SOURCE TEXT —
In 1947, he married Jane Lowman, forming a bond that lasted 49 years, until her death in 1997. Their three children, Laurel, Linda, and Paul, survive him, as do his five beloved grandchildren, Joseph Hefta, Molly Bright, Christina Deal, Ben Chaput, and Matthew Chaput, his four great-grandchildren, Liam Hefta, Gabriel Hefta, Lucas Bright, and Ben Bright, his daughter-in-law, Cathy Chaput, and his son-in-law, Philip Uri Treisman.
Paul began his professional career in the chemical industry, but was invited by his company to help them to enter an exciting new field for them: the oil business. He traveled throughout Europe, Central America, and South America examining prospects for his company, and opened an oil exploration office in Calgary, Canada, during a period of major oil discoveries in North America. He led the office for 7 years, delighted by the work and by the interesting entrepreneurs from all over the world who had come to Canada, forming lifelong friendships before returning to the United States, where he and his family settled in Midland. He ended his career in the oil and gas industry in San Antonio and retired with his wife to Tucson, where they lived until her death there, in 1997. He continued to live there until 2010, when he moved to Austin.
Throughout his life, he was deeply sustained by his Roman Catholic faith. And he was driven by a sense of service to others, whether family, friends, colleagues, clients, or community. His interest in people, and his delight in their life stories, was inexhaustible.
Memorial Mass will be held at 10:00 a.m. on Tuesday, July 5, 2011 at St. Mary Cathedral, 203 E. 10th Street, Austin.

YOUR ASSIGNMENT —
Repeat the obituary word for word from "In 1947, he" up to and including "Philip Uri Treisman.". The material after this obituary comes from a separate source.

RAW DATA —
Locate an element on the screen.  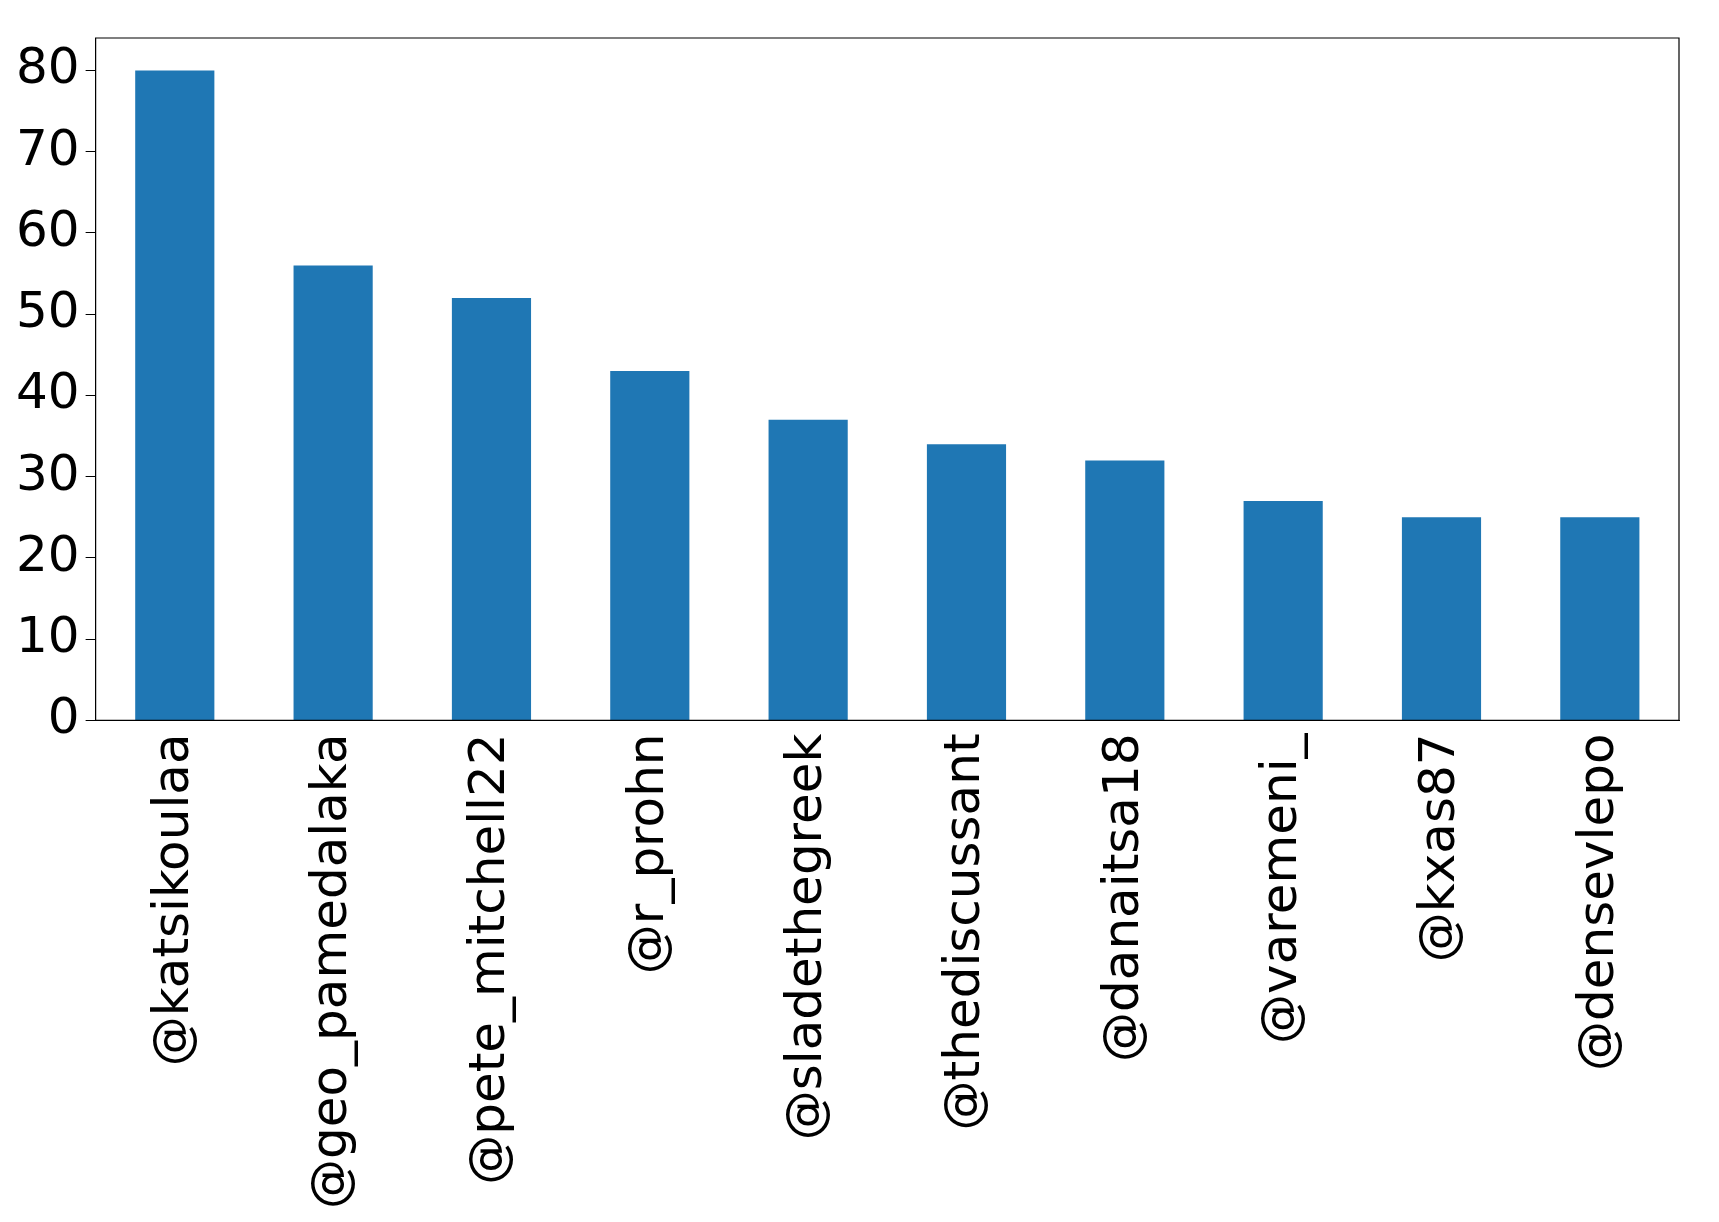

FINISHED TASK —
In 1947, he married Jane Lowman, forming a bond that lasted 49 years, until her death in 1997. Their three children, Laurel, Linda, and Paul, survive him, as do his five beloved grandchildren, Joseph Hefta, Molly Bright, Christina Deal, Ben Chaput, and Matthew Chaput, his four great-grandchildren, Liam Hefta, Gabriel Hefta, Lucas Bright, and Ben Bright, his daughter-in-law, Cathy Chaput, and his son-in-law, Philip Uri Treisman.